De igual modo, a profissionalização efetiva do ofício do escritor é uma conquista muito bem-vinda e que no cenário atual já se tornou irreversível. Porém, muitas vezes, o renovado circuito das letras — composto por oficinas, encontros e promoções de livros — demanda mais tempo do escritor do que o processo de criação de sua obra!

No fio da navalha, portanto, escrevo esta série de textos.

Retomo, pois, o método delineado no último artigo: proponho análises concretas de cadernos culturais, privilegiando sempre os colaboradores que lidam mais diretamente com a literatura.

E principio esclarecendo meu ponto de vista: a vitalidade do jornalismo cultural contemporâneo precisa ser reconhecida, pois o momento presente possui uma potência que, para aprofundar, precisamos identificar suas promessas e seus óbices.

Uma vez por mês
Começo pelo tradicional Suplemento Literário de Minas Gerais, criado por Murilo Rubião em 1966.

Em novembro de 2012 saiu a edição especial, organizada por Humberto Werneck, “A maioridade da crônica”. Esse número possui a densidade de um volume de referência, reunindo clássicos da crônica brasileira — de Machado de Assis a Carlos Drummond de Andrade — e textos de jovens autores — João Paulo Cuenca e Antonio Prata (o mais criativo cronista das novas gerações).

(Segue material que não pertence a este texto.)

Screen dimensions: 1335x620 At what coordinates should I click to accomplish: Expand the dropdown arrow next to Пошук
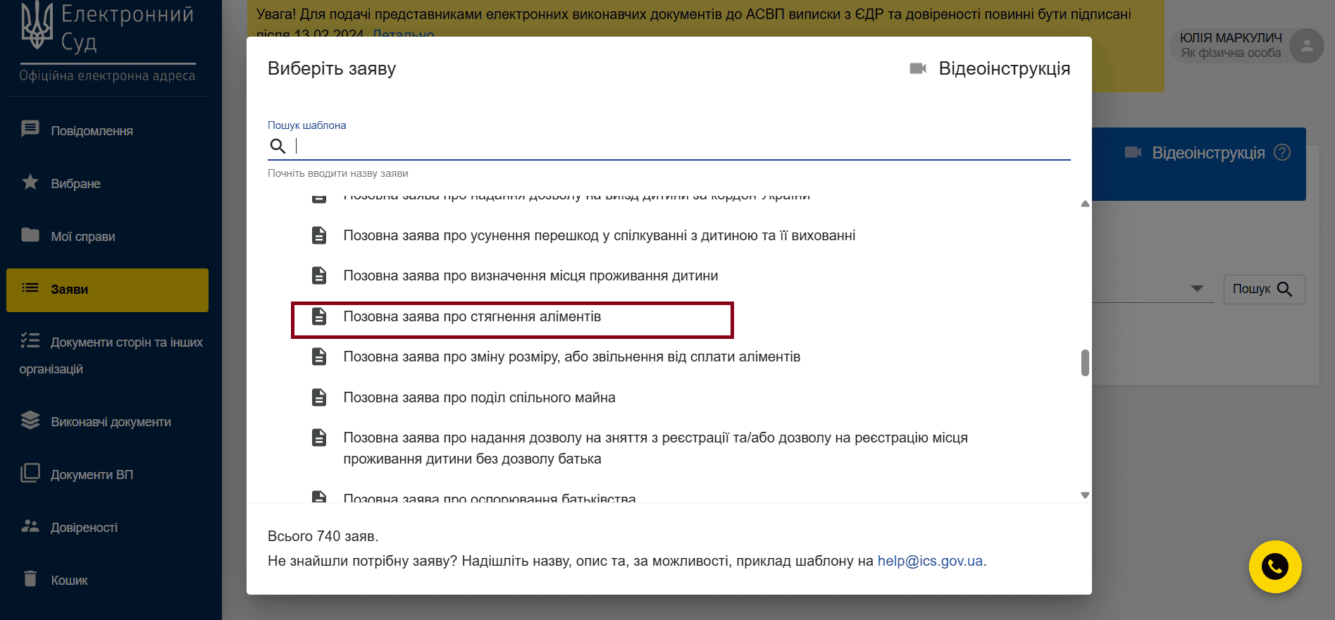(1196, 289)
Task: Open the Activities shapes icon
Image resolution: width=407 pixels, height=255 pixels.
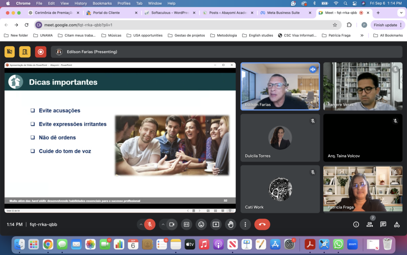Action: coord(397,224)
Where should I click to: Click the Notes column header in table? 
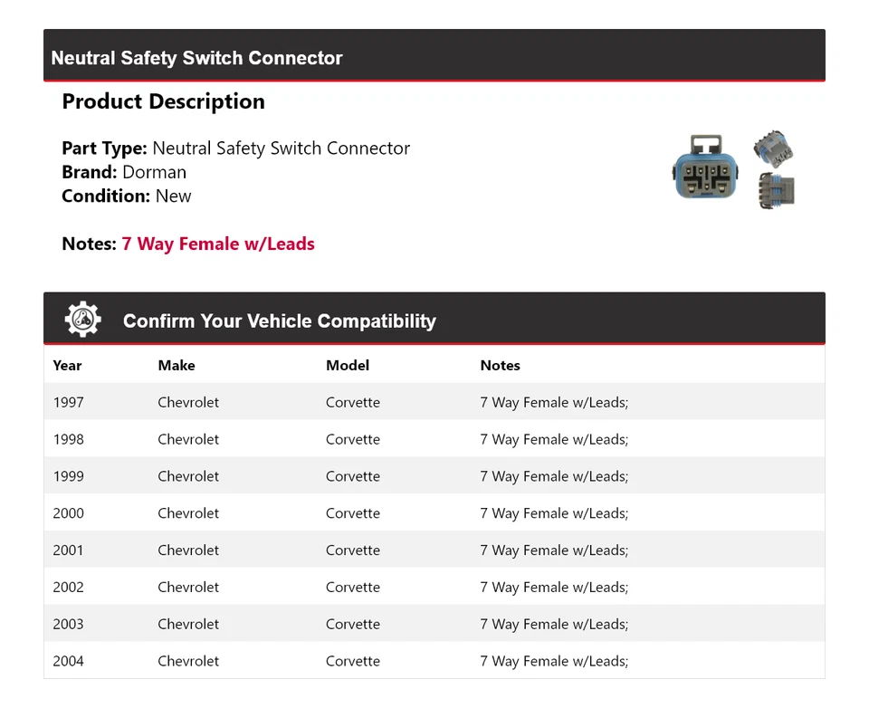(x=500, y=366)
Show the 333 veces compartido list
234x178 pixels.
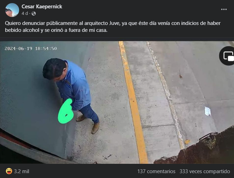tap(204, 171)
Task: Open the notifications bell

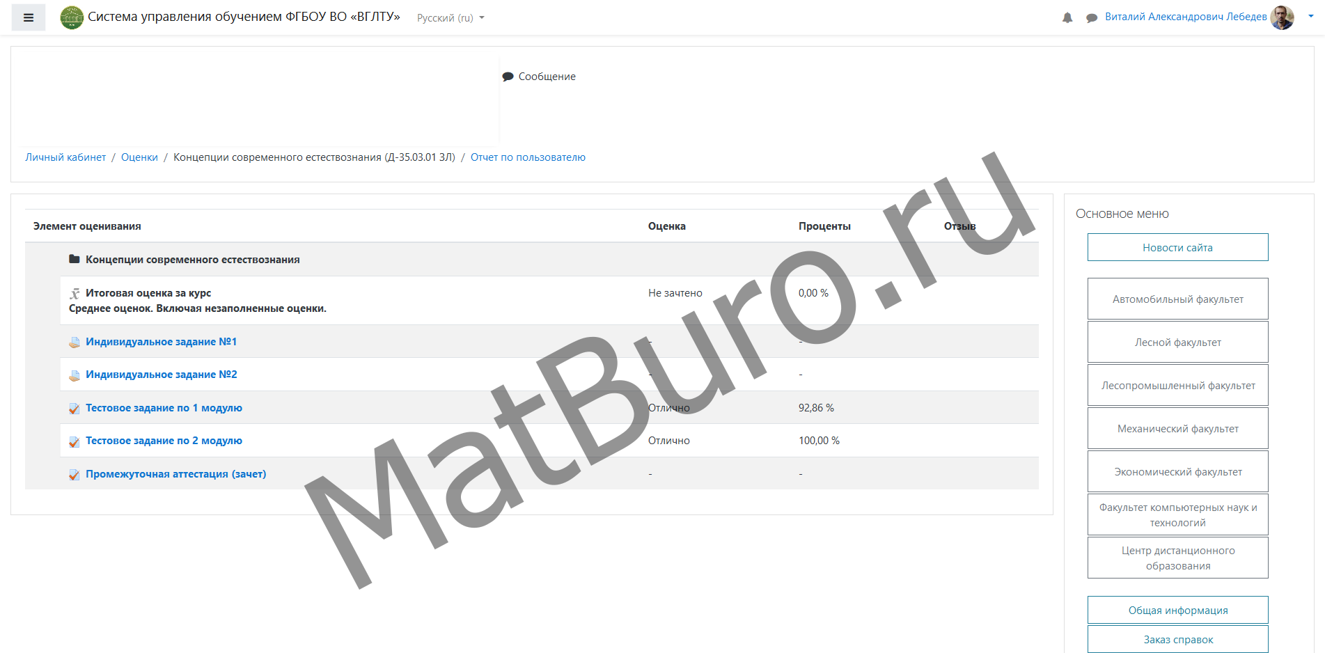Action: pyautogui.click(x=1067, y=18)
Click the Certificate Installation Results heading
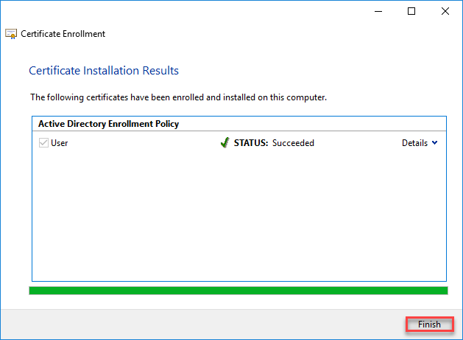This screenshot has height=340, width=463. [x=104, y=71]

Por fim, o número se encerra com estudo de Antonio Candido, Ao rés do chão. Em suma, um Suplemento para ser guardado como precioso acervo.

Penso ainda em outro número incontornável: “Nave errante”, um conjunto importante de “reflexões sobre o jornalismo cultural”. A instância metalingüística permite repensar o próprio Suplemento, pois as duas entrevistas que atam as pontas do volume — a primeira, com Sérgio Augusto, “Precisamos democratizar o elitismo”; a última, com Silviano Santiago, “A indústria cultural nunca será inteligente” — propõem análises certeiras acerca dos possíveis atalhos do jornalismo cultural no cotidiano dominado pelos meios audiovisuais e digitais.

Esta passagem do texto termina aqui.